- TRY IT -
From the entries below, please output exactly the lines starting at the one containing "Given: Select the Measure tool" and ending at the one containing "Image resolution: width=1070", both included.

Records from a data source:
• • • • •
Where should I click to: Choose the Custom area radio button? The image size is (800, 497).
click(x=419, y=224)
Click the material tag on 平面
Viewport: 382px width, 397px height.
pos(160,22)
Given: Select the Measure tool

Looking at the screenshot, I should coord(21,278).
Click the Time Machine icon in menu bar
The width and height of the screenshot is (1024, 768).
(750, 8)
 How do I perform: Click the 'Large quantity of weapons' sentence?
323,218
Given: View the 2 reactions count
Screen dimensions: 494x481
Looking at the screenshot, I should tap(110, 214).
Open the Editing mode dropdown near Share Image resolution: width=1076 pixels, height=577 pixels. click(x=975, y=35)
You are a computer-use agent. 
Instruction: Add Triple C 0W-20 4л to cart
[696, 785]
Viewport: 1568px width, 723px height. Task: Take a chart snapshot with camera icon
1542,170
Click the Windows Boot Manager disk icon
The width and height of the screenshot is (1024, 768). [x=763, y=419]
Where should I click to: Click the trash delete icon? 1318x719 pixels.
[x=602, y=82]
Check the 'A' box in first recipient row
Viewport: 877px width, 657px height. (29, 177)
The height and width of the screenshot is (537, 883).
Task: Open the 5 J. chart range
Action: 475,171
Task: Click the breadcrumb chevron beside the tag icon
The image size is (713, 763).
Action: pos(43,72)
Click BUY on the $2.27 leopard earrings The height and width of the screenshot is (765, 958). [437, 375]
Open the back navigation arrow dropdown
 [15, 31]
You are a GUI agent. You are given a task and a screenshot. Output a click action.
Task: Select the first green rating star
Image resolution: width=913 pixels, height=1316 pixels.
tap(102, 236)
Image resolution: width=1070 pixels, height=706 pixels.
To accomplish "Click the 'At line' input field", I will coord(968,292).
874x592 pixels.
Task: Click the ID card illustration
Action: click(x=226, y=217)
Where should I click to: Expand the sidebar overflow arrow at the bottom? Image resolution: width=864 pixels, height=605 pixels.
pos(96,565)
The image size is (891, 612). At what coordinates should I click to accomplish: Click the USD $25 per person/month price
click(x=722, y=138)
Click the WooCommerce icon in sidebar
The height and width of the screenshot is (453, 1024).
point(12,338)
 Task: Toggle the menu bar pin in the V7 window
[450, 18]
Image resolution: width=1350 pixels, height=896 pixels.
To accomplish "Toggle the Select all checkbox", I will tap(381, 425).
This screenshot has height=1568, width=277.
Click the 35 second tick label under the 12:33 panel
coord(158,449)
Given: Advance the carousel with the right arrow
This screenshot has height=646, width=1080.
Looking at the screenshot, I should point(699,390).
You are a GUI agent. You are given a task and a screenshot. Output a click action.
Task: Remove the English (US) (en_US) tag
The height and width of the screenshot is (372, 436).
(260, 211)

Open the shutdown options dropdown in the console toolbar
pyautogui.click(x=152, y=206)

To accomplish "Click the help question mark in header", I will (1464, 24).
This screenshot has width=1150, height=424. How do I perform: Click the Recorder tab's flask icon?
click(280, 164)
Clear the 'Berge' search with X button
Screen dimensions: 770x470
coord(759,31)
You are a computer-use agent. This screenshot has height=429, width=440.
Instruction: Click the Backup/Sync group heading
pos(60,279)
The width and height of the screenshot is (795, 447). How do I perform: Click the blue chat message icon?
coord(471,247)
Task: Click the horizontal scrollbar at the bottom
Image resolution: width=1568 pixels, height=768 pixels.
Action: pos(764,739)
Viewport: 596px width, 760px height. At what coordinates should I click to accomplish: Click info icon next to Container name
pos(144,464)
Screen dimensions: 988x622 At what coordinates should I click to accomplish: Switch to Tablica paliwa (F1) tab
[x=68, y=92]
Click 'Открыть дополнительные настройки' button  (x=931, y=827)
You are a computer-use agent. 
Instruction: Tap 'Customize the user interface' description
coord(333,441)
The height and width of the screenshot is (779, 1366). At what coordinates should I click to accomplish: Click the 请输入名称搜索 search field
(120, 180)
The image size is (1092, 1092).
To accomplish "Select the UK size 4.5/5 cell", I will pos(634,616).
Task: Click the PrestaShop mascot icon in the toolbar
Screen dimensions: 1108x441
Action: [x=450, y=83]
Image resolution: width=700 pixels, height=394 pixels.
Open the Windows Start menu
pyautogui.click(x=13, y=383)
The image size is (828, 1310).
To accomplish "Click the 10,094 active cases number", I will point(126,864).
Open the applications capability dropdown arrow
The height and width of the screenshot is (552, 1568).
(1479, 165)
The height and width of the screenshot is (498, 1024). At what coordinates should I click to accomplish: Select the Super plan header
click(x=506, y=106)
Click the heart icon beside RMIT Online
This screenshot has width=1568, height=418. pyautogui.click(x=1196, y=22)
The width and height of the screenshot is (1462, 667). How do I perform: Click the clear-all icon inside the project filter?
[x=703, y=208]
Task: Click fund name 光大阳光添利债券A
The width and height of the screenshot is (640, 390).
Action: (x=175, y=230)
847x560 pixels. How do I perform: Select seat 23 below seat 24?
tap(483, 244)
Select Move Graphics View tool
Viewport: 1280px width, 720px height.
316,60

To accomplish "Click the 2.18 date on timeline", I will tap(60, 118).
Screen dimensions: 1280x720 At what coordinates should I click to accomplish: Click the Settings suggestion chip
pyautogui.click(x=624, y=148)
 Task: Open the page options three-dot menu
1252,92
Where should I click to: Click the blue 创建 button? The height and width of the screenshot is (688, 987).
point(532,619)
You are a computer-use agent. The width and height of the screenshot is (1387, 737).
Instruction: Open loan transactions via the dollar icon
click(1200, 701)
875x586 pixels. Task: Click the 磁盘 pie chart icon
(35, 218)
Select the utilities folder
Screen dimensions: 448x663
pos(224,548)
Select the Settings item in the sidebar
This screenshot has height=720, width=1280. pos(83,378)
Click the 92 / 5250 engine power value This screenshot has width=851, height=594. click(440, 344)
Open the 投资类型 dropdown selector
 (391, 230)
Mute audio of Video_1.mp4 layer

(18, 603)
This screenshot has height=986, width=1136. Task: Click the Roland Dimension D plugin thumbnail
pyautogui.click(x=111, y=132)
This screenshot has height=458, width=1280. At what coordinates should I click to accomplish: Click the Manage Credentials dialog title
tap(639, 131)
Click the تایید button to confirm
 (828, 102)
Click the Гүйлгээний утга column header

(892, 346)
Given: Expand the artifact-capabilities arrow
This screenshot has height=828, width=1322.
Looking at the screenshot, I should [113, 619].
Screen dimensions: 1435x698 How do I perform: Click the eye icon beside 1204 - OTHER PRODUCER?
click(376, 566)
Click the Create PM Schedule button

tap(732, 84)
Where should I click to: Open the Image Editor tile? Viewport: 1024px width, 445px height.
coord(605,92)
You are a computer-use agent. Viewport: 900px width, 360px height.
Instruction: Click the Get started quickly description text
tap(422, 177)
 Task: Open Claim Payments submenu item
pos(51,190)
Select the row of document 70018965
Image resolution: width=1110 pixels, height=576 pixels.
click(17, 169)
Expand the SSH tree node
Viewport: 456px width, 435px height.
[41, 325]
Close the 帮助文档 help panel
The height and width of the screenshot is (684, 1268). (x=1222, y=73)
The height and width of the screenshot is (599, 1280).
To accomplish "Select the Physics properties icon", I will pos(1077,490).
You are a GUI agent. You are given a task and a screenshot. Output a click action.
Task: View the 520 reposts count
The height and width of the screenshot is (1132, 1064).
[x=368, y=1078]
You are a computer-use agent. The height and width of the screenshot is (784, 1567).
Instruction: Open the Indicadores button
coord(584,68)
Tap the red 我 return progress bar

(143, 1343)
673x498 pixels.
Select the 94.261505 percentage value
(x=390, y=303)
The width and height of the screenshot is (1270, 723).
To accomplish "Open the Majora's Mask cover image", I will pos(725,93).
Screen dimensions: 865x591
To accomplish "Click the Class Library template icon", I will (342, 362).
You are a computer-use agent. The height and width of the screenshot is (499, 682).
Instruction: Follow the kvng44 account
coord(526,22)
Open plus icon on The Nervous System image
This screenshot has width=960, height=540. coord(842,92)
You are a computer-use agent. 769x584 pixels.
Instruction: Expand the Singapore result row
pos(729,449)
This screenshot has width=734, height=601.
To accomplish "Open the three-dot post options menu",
• • • • •
- ANSWER FOR THIS EXERCISE -
Given: Select the Measure tool

Looking at the screenshot, I should coord(21,278).
Click the Time Machine icon in menu bar
The width and height of the screenshot is (1024, 768).
(750, 8)
 How do I perform: Click the 'Large quantity of weapons' sentence?
323,218
Given: View the 2 reactions count
Screen dimensions: 494x481
Looking at the screenshot, I should tap(110, 214).
Open the Editing mode dropdown near Share Image resolution: width=1076 pixels, height=577 pixels. click(x=975, y=35)
You are a computer-use agent. 
Instruction: Add Triple C 0W-20 4л to cart
[696, 785]
Viewport: 1568px width, 723px height. Task: Take a chart snapshot with camera icon
1542,170
Click the Windows Boot Manager disk icon
The width and height of the screenshot is (1024, 768). [x=763, y=419]
Where should I click to: Click the trash delete icon? 1318x719 pixels.
[x=602, y=82]
Check the 'A' box in first recipient row
Viewport: 877px width, 657px height. (29, 177)
The height and width of the screenshot is (537, 883).
Task: Open the 5 J. chart range
Action: 475,171
Task: Click the breadcrumb chevron beside the tag icon
The image size is (713, 763).
Action: pos(43,72)
Click BUY on the $2.27 leopard earrings The height and width of the screenshot is (765, 958). [437, 375]
Open the back navigation arrow dropdown
 [15, 31]
You are a GUI agent. You are given a task and a screenshot. Output a click action.
Task: Select the first green rating star
Image resolution: width=913 pixels, height=1316 pixels.
tap(102, 236)
Image resolution: width=1070 pixels, height=706 pixels.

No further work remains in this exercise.